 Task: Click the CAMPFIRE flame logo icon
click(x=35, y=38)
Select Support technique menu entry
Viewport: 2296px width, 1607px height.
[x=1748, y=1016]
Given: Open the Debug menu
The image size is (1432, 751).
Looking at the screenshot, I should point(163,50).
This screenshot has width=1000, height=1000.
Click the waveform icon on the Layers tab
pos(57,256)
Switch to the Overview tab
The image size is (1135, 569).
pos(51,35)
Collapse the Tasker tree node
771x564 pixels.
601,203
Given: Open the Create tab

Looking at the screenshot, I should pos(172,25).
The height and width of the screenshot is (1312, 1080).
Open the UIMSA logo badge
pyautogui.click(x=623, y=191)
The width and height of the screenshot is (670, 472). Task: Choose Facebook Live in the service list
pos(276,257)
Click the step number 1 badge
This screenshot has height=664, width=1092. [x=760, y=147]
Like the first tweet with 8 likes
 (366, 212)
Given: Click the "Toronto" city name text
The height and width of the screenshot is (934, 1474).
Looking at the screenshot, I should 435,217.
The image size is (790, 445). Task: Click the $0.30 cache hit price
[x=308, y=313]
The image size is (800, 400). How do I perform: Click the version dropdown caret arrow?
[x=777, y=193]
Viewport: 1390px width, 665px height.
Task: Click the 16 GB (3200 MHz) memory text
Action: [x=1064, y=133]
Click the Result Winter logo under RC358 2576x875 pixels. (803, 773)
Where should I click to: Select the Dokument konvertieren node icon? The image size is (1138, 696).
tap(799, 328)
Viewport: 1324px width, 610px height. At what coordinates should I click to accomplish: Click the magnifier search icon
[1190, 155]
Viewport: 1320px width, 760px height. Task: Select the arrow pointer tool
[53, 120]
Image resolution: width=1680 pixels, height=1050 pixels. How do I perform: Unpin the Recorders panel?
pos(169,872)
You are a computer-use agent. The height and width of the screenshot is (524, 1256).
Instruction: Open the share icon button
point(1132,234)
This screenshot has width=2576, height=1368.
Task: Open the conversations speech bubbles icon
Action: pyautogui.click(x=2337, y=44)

---

= GIVEN TASK =
Print the entries above again unchanged, starting with the line that contains "You are a computer-use" and ending with the last line of the entries, both included.

= RESPONSE =
You are a computer-use agent. The height and width of the screenshot is (524, 1256).
Instruction: Open the share icon button
point(1132,234)
This screenshot has width=2576, height=1368.
Task: Open the conversations speech bubbles icon
Action: pyautogui.click(x=2337, y=44)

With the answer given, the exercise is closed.